EXERCISE »
Where does the word "will" occur in the data below? Copy each line that holds it.

RECORDS SUPPLIED »
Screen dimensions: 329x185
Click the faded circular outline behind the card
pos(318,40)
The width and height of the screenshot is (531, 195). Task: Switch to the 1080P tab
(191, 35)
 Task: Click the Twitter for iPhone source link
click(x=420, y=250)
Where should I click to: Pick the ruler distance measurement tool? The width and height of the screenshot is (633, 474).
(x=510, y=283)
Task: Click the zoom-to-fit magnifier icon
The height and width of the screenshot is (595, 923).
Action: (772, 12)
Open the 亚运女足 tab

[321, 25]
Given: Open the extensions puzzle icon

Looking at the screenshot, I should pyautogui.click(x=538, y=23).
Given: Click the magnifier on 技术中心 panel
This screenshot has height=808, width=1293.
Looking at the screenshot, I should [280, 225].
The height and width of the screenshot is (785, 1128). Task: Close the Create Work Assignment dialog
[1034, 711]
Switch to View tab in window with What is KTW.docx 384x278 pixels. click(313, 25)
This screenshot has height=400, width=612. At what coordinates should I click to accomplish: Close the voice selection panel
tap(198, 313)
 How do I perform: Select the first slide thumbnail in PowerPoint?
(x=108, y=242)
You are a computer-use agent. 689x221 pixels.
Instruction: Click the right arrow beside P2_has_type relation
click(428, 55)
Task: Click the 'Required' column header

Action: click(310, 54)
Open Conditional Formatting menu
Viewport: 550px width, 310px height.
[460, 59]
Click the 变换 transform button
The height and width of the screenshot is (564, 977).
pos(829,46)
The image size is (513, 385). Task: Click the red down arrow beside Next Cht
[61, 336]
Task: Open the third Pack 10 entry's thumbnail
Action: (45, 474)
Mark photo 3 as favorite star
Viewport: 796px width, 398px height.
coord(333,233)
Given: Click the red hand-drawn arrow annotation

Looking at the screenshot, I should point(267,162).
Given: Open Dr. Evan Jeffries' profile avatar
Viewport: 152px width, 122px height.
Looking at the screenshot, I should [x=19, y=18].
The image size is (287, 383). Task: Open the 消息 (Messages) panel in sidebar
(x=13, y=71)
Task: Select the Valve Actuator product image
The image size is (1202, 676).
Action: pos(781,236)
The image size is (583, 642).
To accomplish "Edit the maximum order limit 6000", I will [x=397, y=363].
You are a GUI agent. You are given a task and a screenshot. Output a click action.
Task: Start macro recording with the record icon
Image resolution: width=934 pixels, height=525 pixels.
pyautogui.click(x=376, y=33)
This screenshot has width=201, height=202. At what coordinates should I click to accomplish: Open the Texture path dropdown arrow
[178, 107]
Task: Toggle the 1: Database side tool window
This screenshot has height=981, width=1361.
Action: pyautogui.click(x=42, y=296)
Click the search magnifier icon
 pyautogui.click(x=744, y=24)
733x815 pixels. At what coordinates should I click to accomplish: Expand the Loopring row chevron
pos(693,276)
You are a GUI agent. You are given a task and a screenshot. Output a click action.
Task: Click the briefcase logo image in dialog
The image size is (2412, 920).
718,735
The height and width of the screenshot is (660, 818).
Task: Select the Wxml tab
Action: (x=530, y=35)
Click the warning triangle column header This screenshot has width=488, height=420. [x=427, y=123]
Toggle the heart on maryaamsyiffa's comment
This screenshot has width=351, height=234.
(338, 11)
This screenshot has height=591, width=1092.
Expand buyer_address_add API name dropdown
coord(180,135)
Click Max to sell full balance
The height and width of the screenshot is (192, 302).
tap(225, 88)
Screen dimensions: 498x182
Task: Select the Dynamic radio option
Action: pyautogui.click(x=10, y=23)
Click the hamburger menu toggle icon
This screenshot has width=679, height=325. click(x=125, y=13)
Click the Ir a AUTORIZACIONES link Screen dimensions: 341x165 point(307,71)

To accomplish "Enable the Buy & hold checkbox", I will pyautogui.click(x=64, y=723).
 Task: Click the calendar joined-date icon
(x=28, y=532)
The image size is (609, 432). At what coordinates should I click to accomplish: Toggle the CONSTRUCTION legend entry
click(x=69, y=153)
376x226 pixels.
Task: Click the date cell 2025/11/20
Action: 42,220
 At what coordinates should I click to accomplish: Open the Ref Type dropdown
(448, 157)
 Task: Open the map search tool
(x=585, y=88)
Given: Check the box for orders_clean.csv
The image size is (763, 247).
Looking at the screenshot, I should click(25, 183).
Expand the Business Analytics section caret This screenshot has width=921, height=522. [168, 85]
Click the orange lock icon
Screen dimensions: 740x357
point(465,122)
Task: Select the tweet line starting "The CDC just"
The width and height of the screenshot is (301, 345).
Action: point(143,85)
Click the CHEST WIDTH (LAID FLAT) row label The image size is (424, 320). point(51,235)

RESULT BELOW »
To accomplish "Edit the maximum order limit 6000", I will [x=397, y=363].
To accomplish "Enable the Buy & hold checkbox", I will pyautogui.click(x=64, y=723).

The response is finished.